Passageiros perdem ação por danos morais após atraso de oito horas em voo
A Primeira Câmara Cível do Tribunal de Justiça do Acre (TJAC) decidiu negar o pedido de indenização por danos morais feito por dois passageiros que enfrentaram atraso em um voo e perderam uma conexão aérea.
Apesar do transtorno, os desembargadores entenderam que a situação não ultrapassou o mero aborrecimento cotidiano e que não houve comprovação de prejuízo moral capaz de justificar compensação financeira.
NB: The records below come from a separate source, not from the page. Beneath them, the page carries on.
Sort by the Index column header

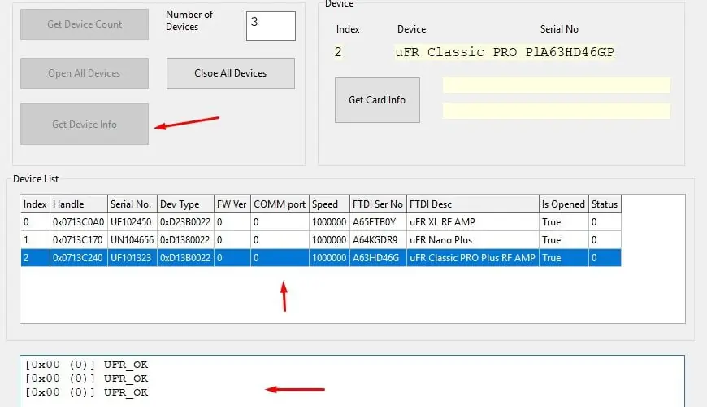35,204
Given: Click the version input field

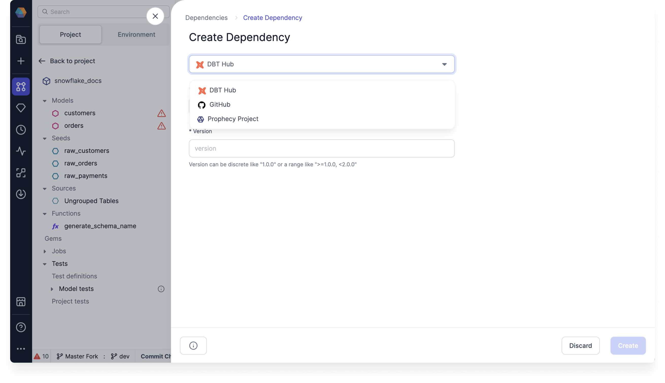Looking at the screenshot, I should (321, 148).
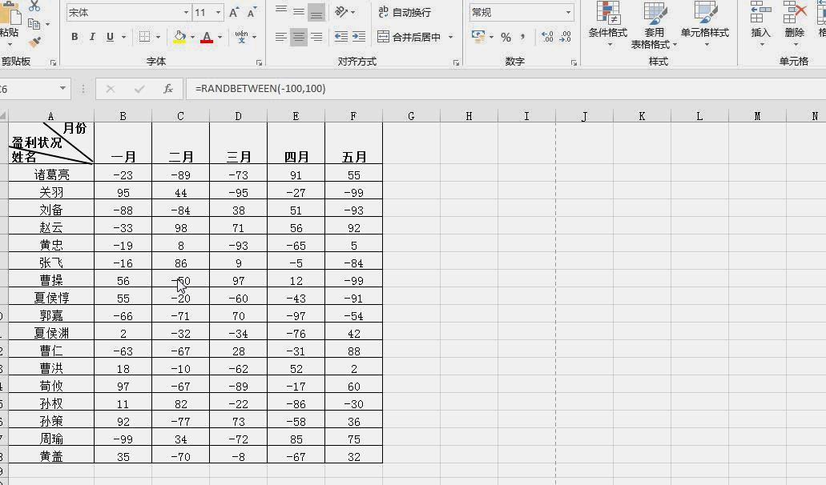The image size is (826, 485).
Task: Select the cell containing 诸葛亮
Action: point(51,174)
O caso já havia sido analisado em primeira instância, quando a companhia aérea foi condenada ao pagamento de danos materiais devido ao atraso de aproximadamente oito horas, que obrigou os consumidores a serem reacomodados em outro voo.
Insatisfeitos, os passageiros recorreram da decisão buscando também indenização por danos morais. No entanto, o relator do processo, desembargador Lois Arruda, manteve o entendimento de que o episódio, por si só, não configura dano moral automático.
Segundo o magistrado, seria necessário comprovar situações excepcionais, como perda de compromisso importante, constrangimento ou exposição vexatória.
“O atraso de voo, por si só, não configura automaticamente dano moral presumido, sendo necessária a demonstração concreta de prejuízo extrapatrimonial”, destacou o desembargador em seu voto.
O relator também observou que a companhia aérea prestou assistência material adequada aos passageiros durante o período de espera, oferecendo alimentação e hospedagem, o que afastaria ainda mais a caracterização de dano moral.
Na decisão, Lois Arruda ressaltou que a legislação brasileira exige que o dano moral represente uma ofensa relevante aos direitos da personalidade, e não apenas um desconforto ou frustração decorrente de problemas cotidianos.
“A distinção é fundamental para evitar a banalização do instituto e preservar sua função reparatória e pedagógica”, registrou o magistrado.
O julgamento foi realizado no âmbito da Apelação Cível nº 0710926-21.2025.8.01.0001.